Après un début d’année positif pour les petites et moyennes capitalisations, le doute s’installe à nouveau sur leur performance future. Profiteront-elles des sorties d’actifs américains? Qui pourrait en bénéficier?
Hywel Franklin, Head of European Equities, auprès de Mirabaud Asset Management, gère les fonds Mirabaud Discovery Europe et Mirabaud Discovery Europe ex-UK qui se concentrent sur des small & mid caps européennes peu couvertes par les fonds classiques. Il répond aux questions d’Allnews sur sa performance, sa sélection de titres et les perspectives de cette classe d’actifs: Hywel Franklin, Head of European Equities, Mirabaud Asset Management
Un accord commercial a été signé entre les Etats-Unis et le Royaume-Uni. Est-ce que cela vous incite à investir davantage au Royaume-Uni?

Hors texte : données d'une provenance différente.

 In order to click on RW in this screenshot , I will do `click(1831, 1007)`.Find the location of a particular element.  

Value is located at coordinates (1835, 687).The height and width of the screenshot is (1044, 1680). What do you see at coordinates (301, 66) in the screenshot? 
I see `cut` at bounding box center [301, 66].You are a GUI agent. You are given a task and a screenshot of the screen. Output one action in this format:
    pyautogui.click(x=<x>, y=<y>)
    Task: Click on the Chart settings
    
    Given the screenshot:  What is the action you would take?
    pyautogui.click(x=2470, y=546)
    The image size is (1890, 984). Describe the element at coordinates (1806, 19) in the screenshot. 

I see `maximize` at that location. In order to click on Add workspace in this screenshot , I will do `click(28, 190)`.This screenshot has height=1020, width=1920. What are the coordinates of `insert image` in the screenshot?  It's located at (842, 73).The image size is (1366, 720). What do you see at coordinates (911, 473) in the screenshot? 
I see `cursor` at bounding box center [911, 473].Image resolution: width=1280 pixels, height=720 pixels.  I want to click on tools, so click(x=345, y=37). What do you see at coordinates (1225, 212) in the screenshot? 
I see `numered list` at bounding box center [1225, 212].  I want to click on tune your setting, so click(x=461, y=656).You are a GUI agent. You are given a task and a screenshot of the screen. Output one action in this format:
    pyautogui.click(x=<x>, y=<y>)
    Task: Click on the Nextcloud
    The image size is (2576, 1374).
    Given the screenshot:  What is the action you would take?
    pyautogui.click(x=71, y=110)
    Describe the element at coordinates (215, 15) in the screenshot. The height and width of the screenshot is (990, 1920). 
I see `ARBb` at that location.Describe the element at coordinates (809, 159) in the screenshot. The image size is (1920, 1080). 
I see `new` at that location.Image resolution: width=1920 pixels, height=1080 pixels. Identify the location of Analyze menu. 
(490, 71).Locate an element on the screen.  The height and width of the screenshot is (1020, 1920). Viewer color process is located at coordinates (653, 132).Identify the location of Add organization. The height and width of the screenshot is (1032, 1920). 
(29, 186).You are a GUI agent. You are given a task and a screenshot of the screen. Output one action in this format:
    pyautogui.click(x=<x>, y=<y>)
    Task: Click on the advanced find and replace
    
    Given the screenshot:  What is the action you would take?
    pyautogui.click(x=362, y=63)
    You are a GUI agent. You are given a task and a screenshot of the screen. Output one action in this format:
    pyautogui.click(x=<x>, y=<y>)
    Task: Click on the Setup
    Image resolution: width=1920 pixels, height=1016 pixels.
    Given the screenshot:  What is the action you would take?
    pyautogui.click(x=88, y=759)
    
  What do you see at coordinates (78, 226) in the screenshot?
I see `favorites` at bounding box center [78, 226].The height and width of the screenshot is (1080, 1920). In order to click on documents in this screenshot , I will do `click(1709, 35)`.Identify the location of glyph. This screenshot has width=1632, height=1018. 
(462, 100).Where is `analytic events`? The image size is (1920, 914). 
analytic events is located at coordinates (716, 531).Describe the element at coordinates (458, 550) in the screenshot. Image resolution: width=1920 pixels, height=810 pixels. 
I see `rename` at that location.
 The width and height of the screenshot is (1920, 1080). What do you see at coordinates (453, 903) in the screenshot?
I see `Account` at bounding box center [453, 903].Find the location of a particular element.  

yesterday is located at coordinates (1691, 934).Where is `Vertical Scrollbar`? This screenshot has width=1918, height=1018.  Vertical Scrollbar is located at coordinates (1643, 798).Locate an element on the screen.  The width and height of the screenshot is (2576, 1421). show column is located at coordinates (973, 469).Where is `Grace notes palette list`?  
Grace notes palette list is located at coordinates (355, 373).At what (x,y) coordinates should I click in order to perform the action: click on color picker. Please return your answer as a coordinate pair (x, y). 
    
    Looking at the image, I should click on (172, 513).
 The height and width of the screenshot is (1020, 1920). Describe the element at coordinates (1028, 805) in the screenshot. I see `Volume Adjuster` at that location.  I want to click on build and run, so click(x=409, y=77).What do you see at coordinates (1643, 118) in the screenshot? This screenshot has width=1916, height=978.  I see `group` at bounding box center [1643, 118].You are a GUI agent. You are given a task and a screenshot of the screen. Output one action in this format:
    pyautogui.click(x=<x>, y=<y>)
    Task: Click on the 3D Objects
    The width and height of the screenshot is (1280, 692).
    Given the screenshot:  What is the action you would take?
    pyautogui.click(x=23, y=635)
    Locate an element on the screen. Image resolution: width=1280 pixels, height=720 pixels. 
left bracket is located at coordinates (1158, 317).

Notre regard porte sur les entreprises et non sur les perspectives macroéconomiques. Cet accord sur les droits de douane nous intéresse moins pour ses conséquences sur le Royaume-Uni que pour les clés qu’il nous fournit pour mieux comprendre les objectifs de l’administration Trump. Le marché déteste l’incertitude. Non seulement un tel accord réduit l’incertitude sur le Royaume-Uni et aussi sur l’Europe, mais il nous incite à imaginer quel sera le prochain accord. Le marché essaie d’évaluer d’autres accords possibles, par exemple entre l’UE et les Etats-Unis. La question de l’avenir des relations entre l’UE et le Royaume-Uni revient aussi au-devant de la scène. Andrew Bailey, le gouvernement de la Banque d’Angleterre, a souligné le rôle des relations avec l’UE après le «modeste développement du commerce» entre le Royaume-Uni et ses principaux partenaires commerciaux depuis 2016. Pour moi, des discussions sont en cours et l’accord entre Londres et Bruxelles ne manquera pas d’intervenir. Il en résultera une amélioration du sentiment à l’égard des actions européennes.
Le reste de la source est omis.